One of the best things about Vizcaino is his ability to pitch multiple innings. Kimbrel and Venters can pitch multiple innings, too, but that’s not how Fredi’s vision of a baseball team works–the top set-up man and closer are strictly 1-inning relievers in his eye. Having a player that your manager isn’t afraid of using for multiple innings in high-leverage situations instantly lessens the workload of the late-inning relief corps. Just having a right-handed set-up man would have accomplished this, having one that can get more than three outs is even better.

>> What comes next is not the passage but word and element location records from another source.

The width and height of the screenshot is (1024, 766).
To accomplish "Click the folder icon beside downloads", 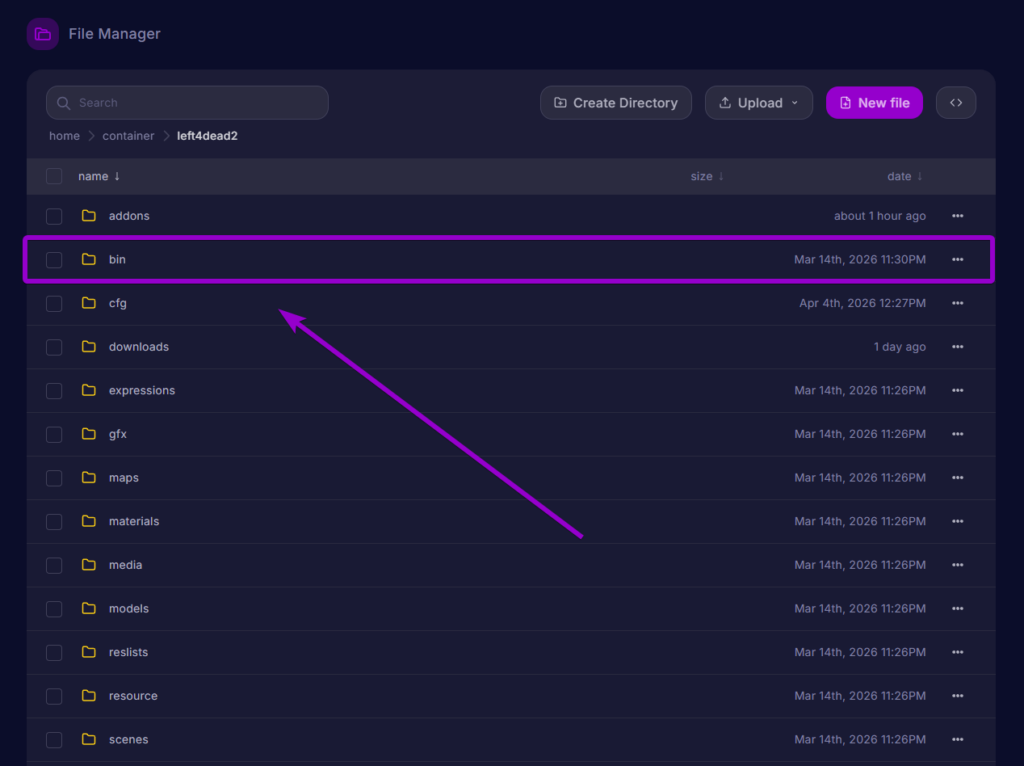I will [89, 347].
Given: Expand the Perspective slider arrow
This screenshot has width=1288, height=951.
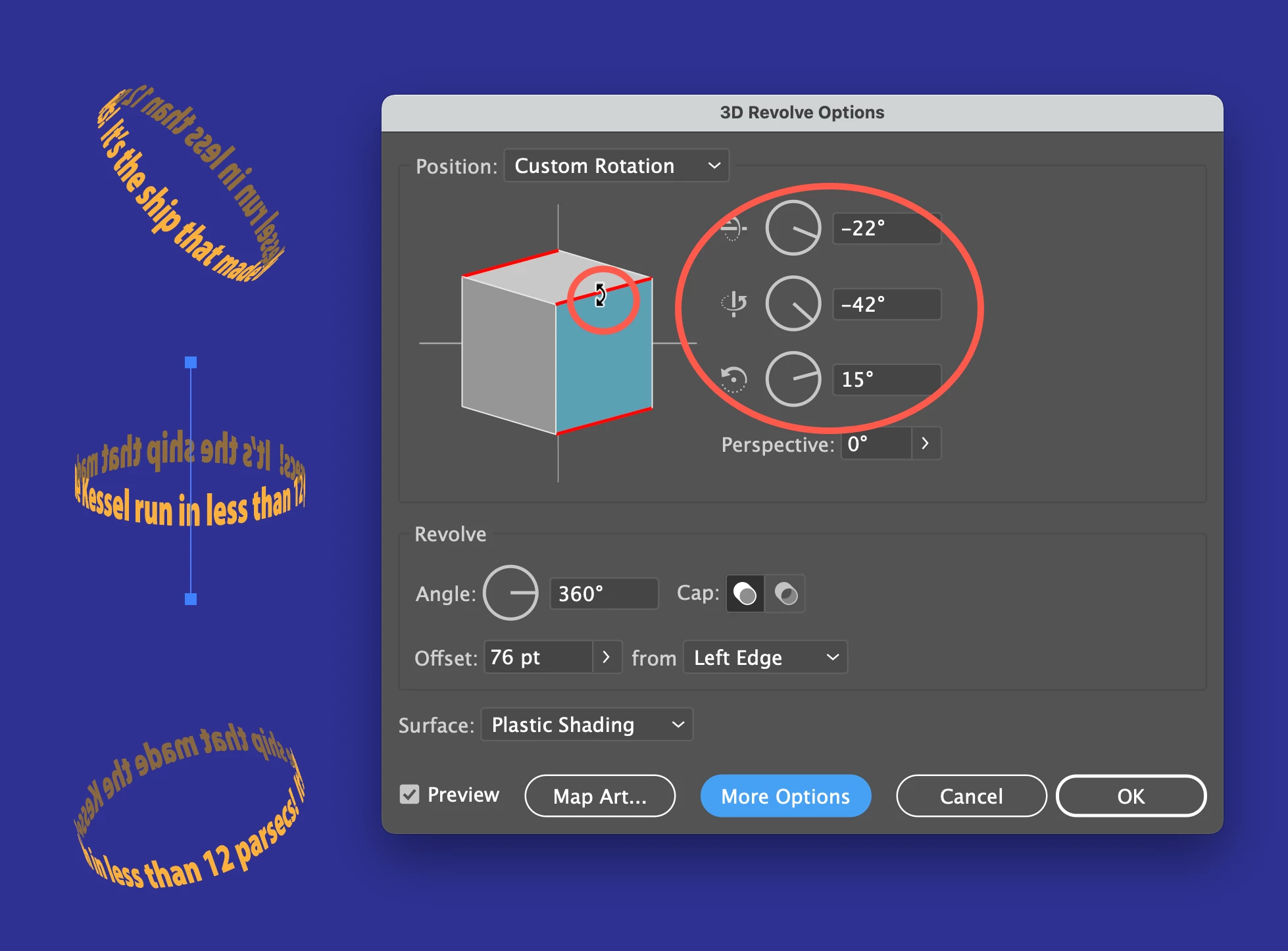Looking at the screenshot, I should (926, 444).
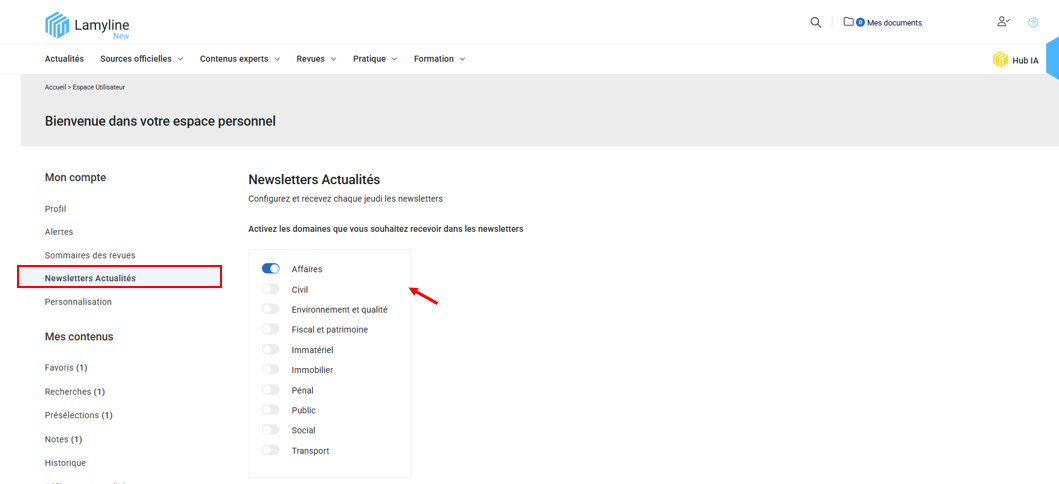Viewport: 1059px width, 484px height.
Task: Click the help question mark icon
Action: tap(1033, 22)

Another thing: Eric O’Flaherty really shouldn’t be facing right-handed batters in high-leverage situations. The Braves have used him as their go-to 7th inning man this year because there aren’t any better options, but ideally he’s only a full-inning reliever in medium-to-low-leverage situations and a match-up specialist in high-leverage situations. There are two reasons for this. Number one: he’s just not nearly as effective against right-handed hitters. He owns a career 3.28 K/BB ratio against left-handed batters, which is excellent, but only a 1.48 K/BB ratio against right-handed batters, which is sub-replacement level. Number two: health reasons. O’Flaherty is the aforementioned reliever who has been historically injury-prone. He’s managed to stay relatively healthy for Atlanta due to a rigorous stretching program and, among other things, a conscious effort on the coaching staff’s part to manage his workload. The latter has not held true in 2011, primarily because there wasn’t a better 7th inning reliever for most of the year. To this point O’Flaherty is 7 outs, 11 batters faced, and 11 pitches away from tying career highs in those categories. Having a right-handed set-up man allows the Braves to slide O’Flaherty back into a match-ups role, which will not only strengthen the bullpen but also help manage his workload in order to keep him fresh for the playoffs.

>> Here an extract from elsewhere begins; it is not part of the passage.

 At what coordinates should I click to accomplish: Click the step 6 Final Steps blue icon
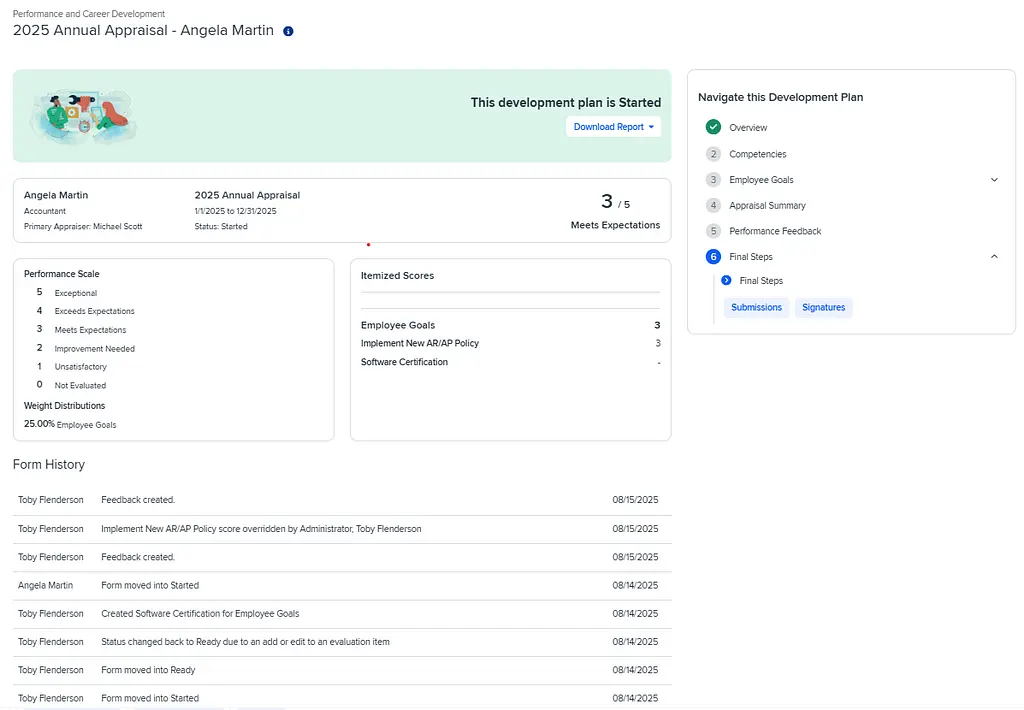coord(713,257)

Given that O’Flaherty is not a very good option against right-handed batters and Venters and Kimbrel are largely restricted to their defined roles, there was previously no reliable reliever to face right-handed batters before the 8th inning. How the Braves managed to make it this far with the bullpen constructed as such is pretty amazing. But they did, and now they’ve solved the problem, which should make them a more formidable team down the stretch and in the playoffs.
The Braves will continue to score when everyone is healthy and their rotation will continue to produce quality outings night-in and night-out. If they can head into the postseason with a full complement of healthy and effective late-innings relievers they could be a very dangerous team in the postseason tournament.